Sfida che nasce da una necessità. Non di megalomania, ma anzi di dover ottimizzare le risorse che si hanno a disposizione. Purtroppo, e lo dico senza vena polemica, il nostro è uno spettacolo autoprodotto, questo comporta inevitabilmente dei sacrifici, in ogni ambito. Ho dovuto abbandonare presto le vesti di "autore" ed entrare in quelle del regista per poi abbattere il regista e lavorare come attore.

Sono stato facilitato poiché in scena con me ci sono altri tre interpreti che reputo bravissimi e intelligenti, Daniela Ioia, Luigi Credendino e Ciro Zangaro.

Mi hanno aiutato in tutto e per tutto, mettendosi a servizio del progetto e dell'idea.

Ho seguito i loro consigli, che in un qualche modo mi hanno diretto verso una terra comune. Abbiamo dato grande spazio all'ascolto, ci siamo parlati e confrontati e anche scontrati, come è giusto che sia, durante le prove, ma avendo sempre chiaro l'obiettivo davanti a noi.

Ognuno ha proposto tanto, ha lavorato tanto senza mai lamentarsi della fatica o del dover cambiare e modificare radicalmente qualcosa.

È un lavoro questo molto fisico, sudato e sacrificato sin dall'inizio. Credo in un Teatro dove il corpo sia espressione drammaturgica. Lo spettacolo, infatti, non è mio, è nostro, di tutti gli interpreti sul palco e dietro le quinte.

Un valore aggiunto è stato dato dalle musiche di Marco D'acunzo e Marina Lucia, che sono un altro compagno di scena.

Parlano da sole, ci prendono per mano e ci accompagnano durante lo spettacolo.

I demoni affliggono l’anima di Gemito, così come quella della maggior parte degli artisti che fanno della propria vita un gesto estremo di bellezza. Quanto il teatro prova ad esplorarli questi demoni e, perché no, a vincerli?

Ogni giorno ogni essere umano a mio avviso, non solo gli "artisti", fa i conti con i propri demoni, con la parte di sé che tormenta e tenta di divorare dentro.

Gemito, in questo caso è solo lo spunto, la sua vicenda è da considerarsi, almeno per me, un esempio per poter analizzare e affrontare le dinamiche che portano al conflitto con se stessi.

Certo c'è anche il tentativo di voler raccontare il fascino della figura dell’artista, ma non c'è alcuna volontà oleografica. La volontà vera è quella di indagare l'esigenza che muove l'uomo e l'artista ad esprimersi, ad accettare spesso il compromesso che è in sé la morte della libertà espressiva.

Gemito, in questo è l'emblema del cultore dell’arte vero, puro, che sceglie di fare solo ciò che sente necessario.
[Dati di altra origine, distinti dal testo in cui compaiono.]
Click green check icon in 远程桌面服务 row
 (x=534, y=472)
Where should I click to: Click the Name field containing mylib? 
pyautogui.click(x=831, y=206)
Oggi forse questa esigenza si è un po' persa?

Non so, chiediamolo al pubblico. Credo che il Teatro serva a porre domande e non a risolvere. Se anche una sola persona, dopo aver visto lo spettacolo, si interrogherà su questa cosa, per me sarà una grande vittoria.

Dopo questo debutto ci saranno altre occasioni per poter vedere lo spettacolo?

Dopo questo debutto, speriamo che il Teatro torni a esistere dal vivo come è giusto che sia, e che si torni a programmare stagioni.

Il Teatro è l'unico luogo, a mio modo di intendere, rimasto libero, dove un artista può dire liberamente una sera sul palco, in carne ed ossa, cosa pensa, e forse questa totale libertà fa paura, spaventa e va repressa? Chissà.

Non posso ancora annunciare nulla, perché nulla c'è di sicuro.

Ma farò di tutto affinché questo spettacolo, autoprodotto e autodistribuito da Compagnia Teatro Insania e Associazione Culturale NarteA, abbia vita lunga.